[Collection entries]
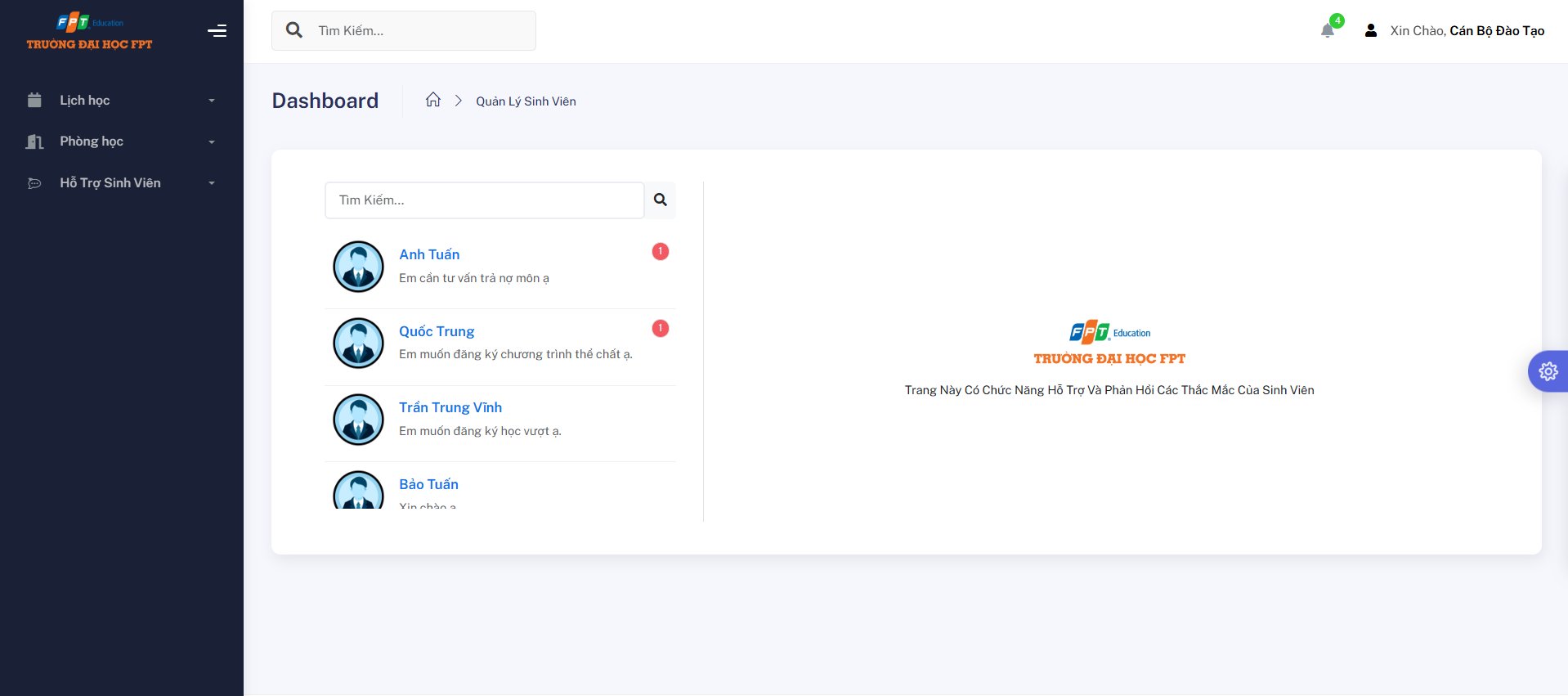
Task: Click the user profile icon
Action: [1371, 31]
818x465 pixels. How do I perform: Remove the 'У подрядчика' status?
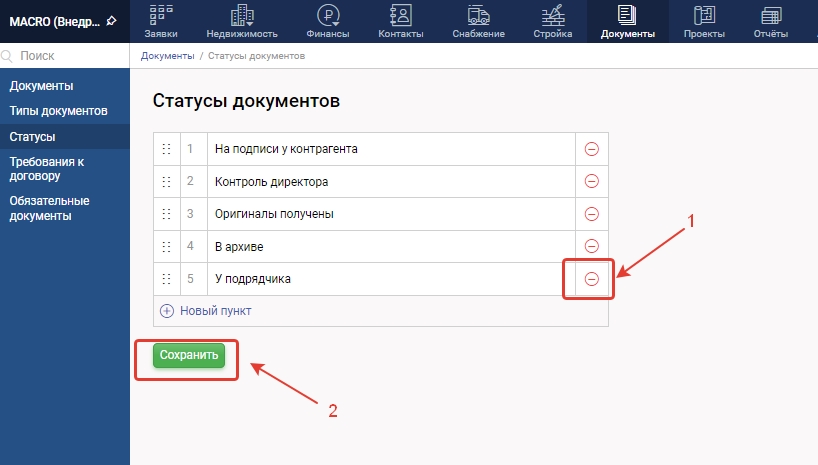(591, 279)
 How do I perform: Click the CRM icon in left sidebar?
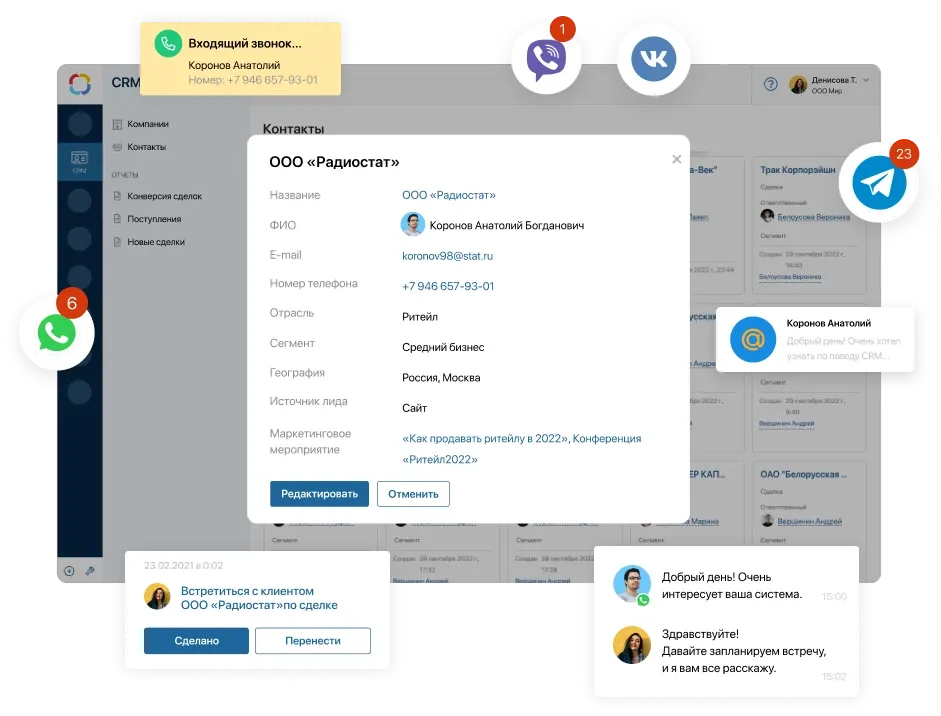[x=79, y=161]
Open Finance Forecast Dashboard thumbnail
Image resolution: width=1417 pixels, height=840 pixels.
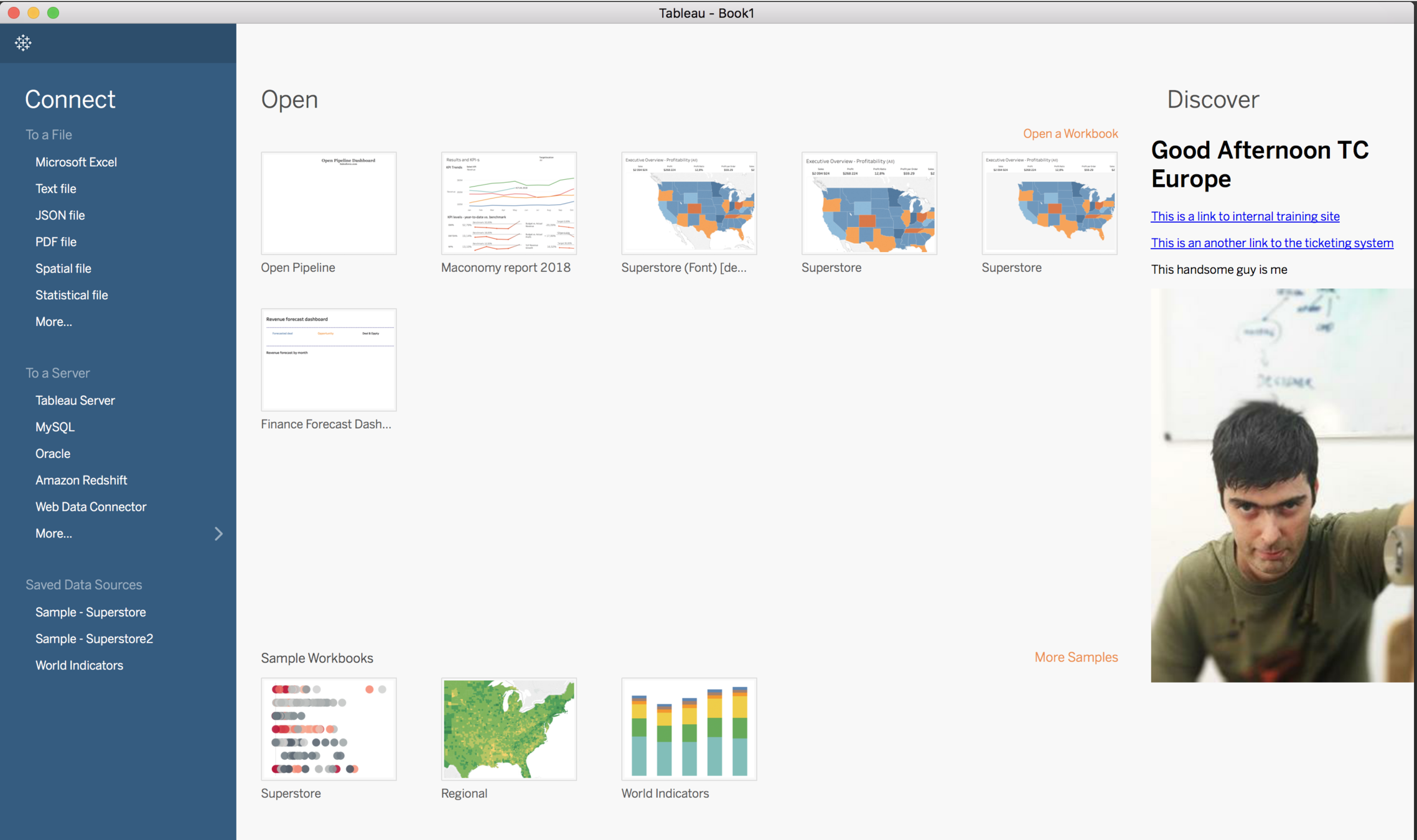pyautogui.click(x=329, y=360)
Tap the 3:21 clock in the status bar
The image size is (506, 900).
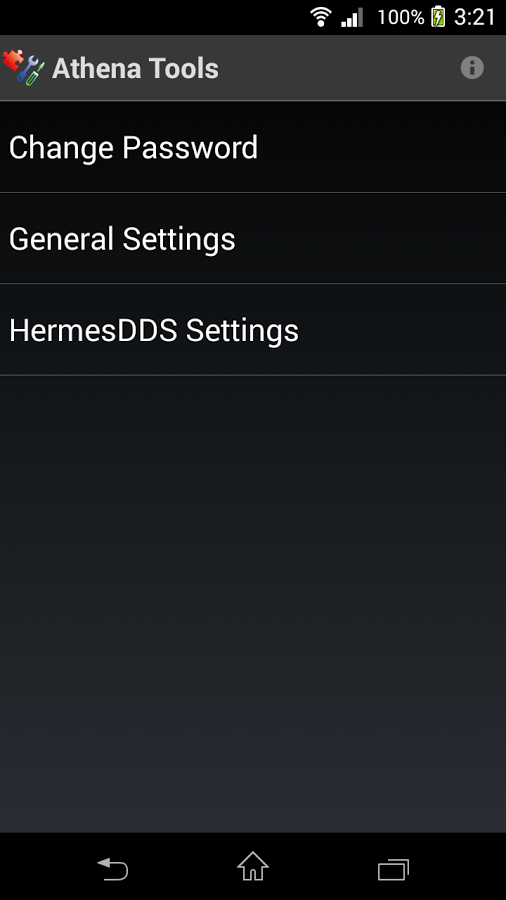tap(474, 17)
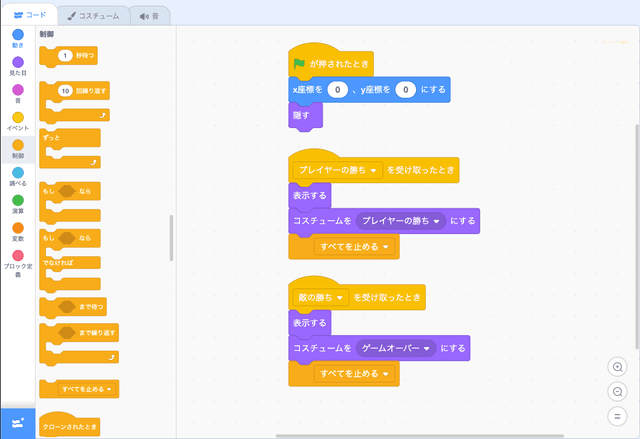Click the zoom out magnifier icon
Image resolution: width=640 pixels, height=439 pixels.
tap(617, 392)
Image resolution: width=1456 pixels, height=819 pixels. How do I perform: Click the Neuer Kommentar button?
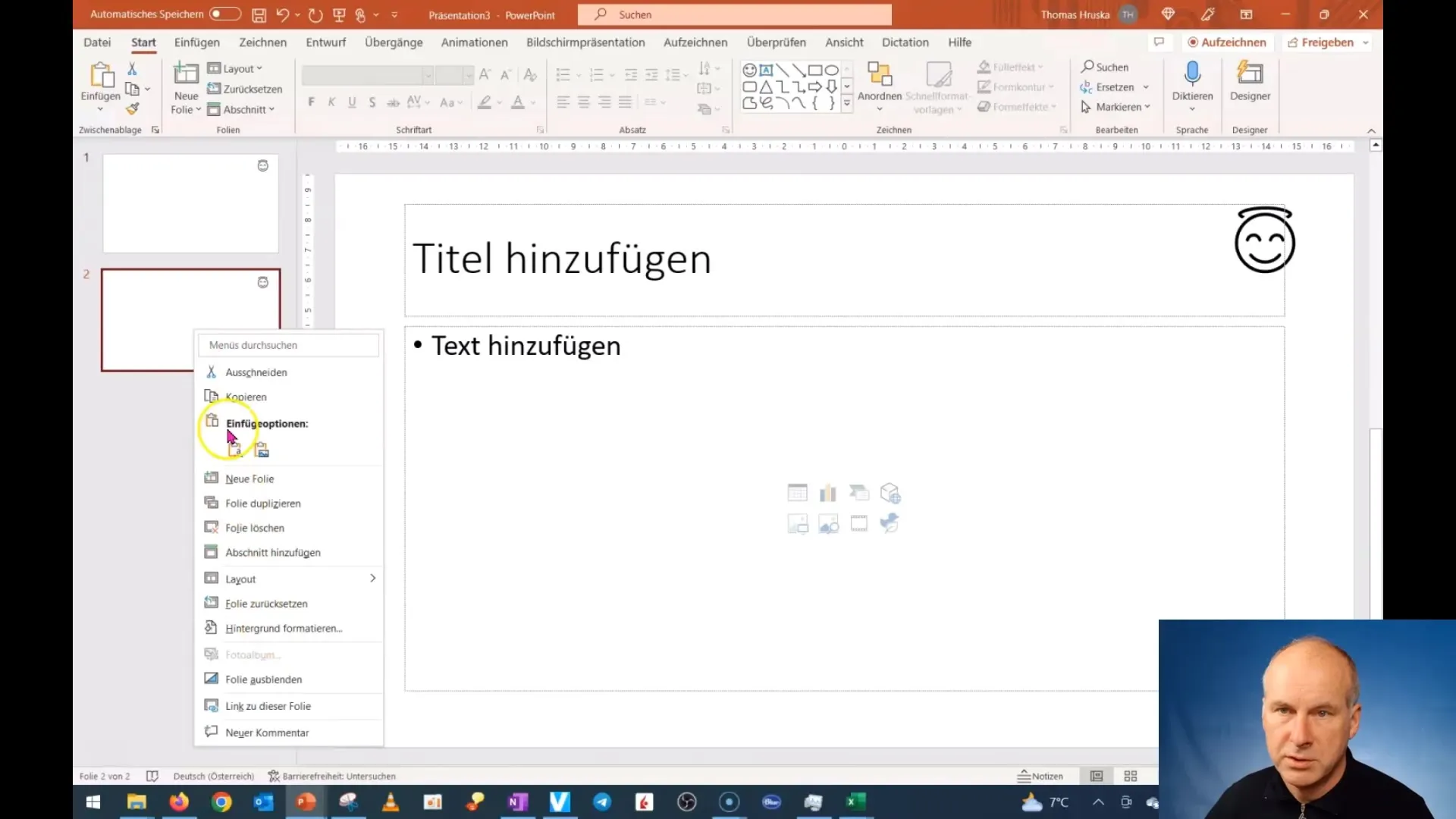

Goal -
Write out the lines of the data above from the one containing "818x465 pixels. How" through the end of the data, both ends included, leaving out the pictures.

Correct output -
818x465 pixels. How do I perform: Remove the 'У подрядчика' status?
(591, 279)
 How do I perform: Click the CRM icon in left sidebar?
[x=79, y=161]
Open Finance Forecast Dashboard thumbnail
Image resolution: width=1417 pixels, height=840 pixels.
pyautogui.click(x=329, y=360)
Tap the 3:21 clock in the status bar
The image size is (506, 900).
tap(474, 17)
Click the zoom out magnifier icon
Image resolution: width=640 pixels, height=439 pixels.
tap(617, 392)
Image resolution: width=1456 pixels, height=819 pixels. How do I perform: Click the Neuer Kommentar button?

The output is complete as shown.